The Plot (Utopia Bloemen)

The Plot (Utopia Bloemen) addresses issues of ecology and economy. Like 19th century plein air painters, who left the studio for the field and depicted nature in a non-idealized form, Goldin+Senneby have developed their own method for both material and immaterial unearthing of land: The artists excavate the idea of land ownership and cultivation, extracting carbon deposits and transforming this former plant matter into wall drawings.

The area outlined on the floor corresponds to a plot of land on top of a former coal mine in Belgium, which the artists have acquired. Flemish poet Mustafa Kör, whose father migrated to Belgium and worked in this very coal mine, has contributed a poem, which re-evokes the memories, hopes and desires of newcomers that came to Europe as workers in the post-war period, intertwined with the deep history of the Carboniferous-era plants that decayed into coal over millions of years and continental shifts. The wall drawing reconstructs a Carboniferous forest based on fossils found in the area of the plot. These plants date back 350 million years, to a time when the plot was located in the equivalent of Central Africa today. They are drawn using only coal.

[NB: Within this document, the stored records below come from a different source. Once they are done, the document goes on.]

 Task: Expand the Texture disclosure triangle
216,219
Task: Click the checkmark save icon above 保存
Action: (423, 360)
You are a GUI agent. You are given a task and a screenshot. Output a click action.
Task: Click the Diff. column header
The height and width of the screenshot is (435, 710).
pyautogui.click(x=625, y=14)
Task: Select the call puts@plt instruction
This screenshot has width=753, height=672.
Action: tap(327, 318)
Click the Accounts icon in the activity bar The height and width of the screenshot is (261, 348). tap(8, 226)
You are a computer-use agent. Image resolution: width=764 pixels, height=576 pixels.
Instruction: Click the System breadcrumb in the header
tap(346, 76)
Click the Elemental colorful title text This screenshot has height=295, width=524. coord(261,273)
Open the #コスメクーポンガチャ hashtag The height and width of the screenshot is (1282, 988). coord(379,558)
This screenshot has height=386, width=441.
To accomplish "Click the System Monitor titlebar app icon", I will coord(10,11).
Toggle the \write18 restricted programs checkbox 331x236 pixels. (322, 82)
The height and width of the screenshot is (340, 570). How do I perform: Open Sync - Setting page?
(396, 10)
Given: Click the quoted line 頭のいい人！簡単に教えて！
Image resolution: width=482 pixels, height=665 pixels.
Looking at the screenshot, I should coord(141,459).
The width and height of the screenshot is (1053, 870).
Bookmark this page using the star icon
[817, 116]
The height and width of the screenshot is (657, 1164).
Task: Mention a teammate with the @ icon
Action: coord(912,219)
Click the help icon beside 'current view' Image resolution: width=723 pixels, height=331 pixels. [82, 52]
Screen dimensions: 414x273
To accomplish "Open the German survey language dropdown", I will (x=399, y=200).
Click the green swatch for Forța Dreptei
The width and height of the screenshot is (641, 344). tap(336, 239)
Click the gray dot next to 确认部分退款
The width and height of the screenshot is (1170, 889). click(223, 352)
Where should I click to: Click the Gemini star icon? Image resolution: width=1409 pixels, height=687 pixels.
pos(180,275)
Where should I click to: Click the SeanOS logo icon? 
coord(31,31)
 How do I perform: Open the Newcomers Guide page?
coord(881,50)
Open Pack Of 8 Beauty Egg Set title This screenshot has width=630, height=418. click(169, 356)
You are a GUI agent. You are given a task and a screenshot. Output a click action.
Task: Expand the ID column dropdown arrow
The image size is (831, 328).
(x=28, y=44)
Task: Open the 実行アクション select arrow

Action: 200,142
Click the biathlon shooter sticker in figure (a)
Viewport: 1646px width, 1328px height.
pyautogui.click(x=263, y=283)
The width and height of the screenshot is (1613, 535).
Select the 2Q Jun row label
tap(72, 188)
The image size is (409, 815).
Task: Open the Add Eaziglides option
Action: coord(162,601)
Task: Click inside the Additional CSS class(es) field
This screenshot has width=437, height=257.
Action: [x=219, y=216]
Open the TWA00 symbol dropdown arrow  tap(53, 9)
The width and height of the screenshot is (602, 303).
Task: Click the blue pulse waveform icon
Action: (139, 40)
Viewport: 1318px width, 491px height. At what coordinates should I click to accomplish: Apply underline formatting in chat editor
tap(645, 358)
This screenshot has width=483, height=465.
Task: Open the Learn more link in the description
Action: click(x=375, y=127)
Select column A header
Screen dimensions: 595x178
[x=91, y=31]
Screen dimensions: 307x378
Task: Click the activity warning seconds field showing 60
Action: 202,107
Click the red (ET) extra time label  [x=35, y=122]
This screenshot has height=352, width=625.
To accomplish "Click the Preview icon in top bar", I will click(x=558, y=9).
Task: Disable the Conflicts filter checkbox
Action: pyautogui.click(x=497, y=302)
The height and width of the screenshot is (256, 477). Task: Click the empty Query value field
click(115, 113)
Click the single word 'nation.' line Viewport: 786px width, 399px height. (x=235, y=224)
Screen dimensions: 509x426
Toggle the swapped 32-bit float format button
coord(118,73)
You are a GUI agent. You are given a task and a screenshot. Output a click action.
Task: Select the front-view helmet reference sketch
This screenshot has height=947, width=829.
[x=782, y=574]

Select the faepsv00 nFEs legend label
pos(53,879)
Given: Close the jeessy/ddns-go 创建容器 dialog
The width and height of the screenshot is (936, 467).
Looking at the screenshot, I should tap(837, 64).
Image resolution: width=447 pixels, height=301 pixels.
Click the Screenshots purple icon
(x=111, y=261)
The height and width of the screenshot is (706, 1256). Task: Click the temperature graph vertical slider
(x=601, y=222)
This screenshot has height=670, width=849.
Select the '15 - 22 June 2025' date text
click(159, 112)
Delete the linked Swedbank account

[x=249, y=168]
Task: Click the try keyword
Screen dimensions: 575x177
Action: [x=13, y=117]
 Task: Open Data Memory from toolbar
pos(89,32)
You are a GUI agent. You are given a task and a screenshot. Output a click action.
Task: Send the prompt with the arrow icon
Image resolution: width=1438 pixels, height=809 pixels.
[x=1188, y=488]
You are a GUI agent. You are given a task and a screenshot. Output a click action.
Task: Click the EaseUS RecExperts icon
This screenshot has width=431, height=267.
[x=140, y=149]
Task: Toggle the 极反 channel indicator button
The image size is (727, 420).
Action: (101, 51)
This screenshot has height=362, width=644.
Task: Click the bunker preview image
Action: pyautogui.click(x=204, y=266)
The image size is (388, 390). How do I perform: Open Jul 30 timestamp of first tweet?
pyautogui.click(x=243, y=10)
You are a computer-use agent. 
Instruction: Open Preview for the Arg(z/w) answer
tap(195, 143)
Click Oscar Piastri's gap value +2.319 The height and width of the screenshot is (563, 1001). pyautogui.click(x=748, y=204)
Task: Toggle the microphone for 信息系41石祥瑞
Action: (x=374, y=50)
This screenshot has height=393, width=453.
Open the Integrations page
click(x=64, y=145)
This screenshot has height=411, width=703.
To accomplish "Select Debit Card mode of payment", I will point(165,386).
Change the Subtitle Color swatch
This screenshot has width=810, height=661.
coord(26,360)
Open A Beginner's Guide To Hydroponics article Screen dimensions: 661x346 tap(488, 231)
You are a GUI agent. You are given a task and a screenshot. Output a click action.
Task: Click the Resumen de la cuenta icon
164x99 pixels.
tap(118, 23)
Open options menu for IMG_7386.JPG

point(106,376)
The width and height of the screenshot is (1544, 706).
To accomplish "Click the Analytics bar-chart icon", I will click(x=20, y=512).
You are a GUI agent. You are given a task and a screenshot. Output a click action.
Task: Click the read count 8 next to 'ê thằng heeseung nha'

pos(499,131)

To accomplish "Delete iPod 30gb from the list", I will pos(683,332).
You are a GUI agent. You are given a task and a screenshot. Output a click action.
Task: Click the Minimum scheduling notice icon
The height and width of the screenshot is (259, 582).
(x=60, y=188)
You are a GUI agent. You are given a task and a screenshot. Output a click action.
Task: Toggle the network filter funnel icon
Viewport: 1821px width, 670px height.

The custom-built plein air box includes (1) the title deed for the plot of land, which will be transferred to the buyer of the artwork; (2) the poem by Mustafa Kör; and (3) stencils and charcoal for producing the wall drawings.

Commissioned by FLACC production residency in Genk, the work was first exhibited at Kunsthall Extra City, 2018. At Art Brussels 2019 the presentation won the Discovery Prize and was listed as Top 5 to see in ArtReview. In 2023 the work was exhibited in The Accursed Share at Talbot Rice Gallery, Edinburgh.